_DIRECTIONS_
Look through the entries for the string "will", and copy each line that holds it.
### MATERIALS PROVIDED
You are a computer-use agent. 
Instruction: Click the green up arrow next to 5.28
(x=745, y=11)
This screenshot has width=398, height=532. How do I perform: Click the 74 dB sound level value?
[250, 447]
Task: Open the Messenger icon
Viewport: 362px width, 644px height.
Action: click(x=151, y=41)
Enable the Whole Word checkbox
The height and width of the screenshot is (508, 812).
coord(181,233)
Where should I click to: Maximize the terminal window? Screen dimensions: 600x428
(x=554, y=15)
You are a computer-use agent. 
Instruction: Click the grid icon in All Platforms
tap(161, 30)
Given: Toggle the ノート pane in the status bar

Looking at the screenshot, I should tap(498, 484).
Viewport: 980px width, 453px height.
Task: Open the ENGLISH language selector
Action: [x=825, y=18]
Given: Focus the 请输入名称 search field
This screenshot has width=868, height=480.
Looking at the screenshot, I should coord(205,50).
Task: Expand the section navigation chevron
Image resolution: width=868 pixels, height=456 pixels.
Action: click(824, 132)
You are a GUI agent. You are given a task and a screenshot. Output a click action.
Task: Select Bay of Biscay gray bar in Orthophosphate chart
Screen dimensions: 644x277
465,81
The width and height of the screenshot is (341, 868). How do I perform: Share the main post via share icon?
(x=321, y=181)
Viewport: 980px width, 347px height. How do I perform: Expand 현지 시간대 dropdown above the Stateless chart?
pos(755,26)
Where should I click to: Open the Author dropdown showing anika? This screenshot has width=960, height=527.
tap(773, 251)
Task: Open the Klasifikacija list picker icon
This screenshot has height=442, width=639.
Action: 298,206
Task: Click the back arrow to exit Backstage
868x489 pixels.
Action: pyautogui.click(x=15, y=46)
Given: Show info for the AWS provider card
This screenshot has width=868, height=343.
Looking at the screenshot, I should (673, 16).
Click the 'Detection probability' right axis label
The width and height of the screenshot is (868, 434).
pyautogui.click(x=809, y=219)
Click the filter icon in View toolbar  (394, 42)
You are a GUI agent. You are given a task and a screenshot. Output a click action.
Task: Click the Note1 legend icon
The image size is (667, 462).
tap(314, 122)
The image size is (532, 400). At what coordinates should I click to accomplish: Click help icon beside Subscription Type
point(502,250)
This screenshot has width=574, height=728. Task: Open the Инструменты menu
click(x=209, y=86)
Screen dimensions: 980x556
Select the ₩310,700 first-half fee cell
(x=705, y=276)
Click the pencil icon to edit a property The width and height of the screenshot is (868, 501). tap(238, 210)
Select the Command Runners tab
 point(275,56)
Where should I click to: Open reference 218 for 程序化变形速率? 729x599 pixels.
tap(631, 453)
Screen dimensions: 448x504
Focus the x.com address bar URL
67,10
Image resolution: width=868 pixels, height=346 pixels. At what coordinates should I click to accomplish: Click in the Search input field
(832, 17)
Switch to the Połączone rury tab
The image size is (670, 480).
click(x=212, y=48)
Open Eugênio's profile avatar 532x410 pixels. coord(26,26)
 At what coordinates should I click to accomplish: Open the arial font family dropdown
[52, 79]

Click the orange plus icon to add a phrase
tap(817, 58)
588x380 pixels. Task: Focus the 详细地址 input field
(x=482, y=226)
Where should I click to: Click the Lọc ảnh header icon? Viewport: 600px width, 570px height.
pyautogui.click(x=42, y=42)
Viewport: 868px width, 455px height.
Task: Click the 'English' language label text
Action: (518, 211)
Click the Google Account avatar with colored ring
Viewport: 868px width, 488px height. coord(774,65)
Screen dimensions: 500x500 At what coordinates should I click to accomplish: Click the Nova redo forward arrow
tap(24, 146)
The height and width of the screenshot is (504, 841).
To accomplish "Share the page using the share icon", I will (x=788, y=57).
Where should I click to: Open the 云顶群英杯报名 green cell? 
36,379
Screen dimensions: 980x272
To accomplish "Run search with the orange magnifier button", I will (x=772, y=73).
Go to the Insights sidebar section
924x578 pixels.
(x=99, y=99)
######
_FINISHED TASK_
To accomplish "Share the page using the share icon", I will (x=788, y=57).
To accomplish "Run search with the orange magnifier button", I will (x=772, y=73).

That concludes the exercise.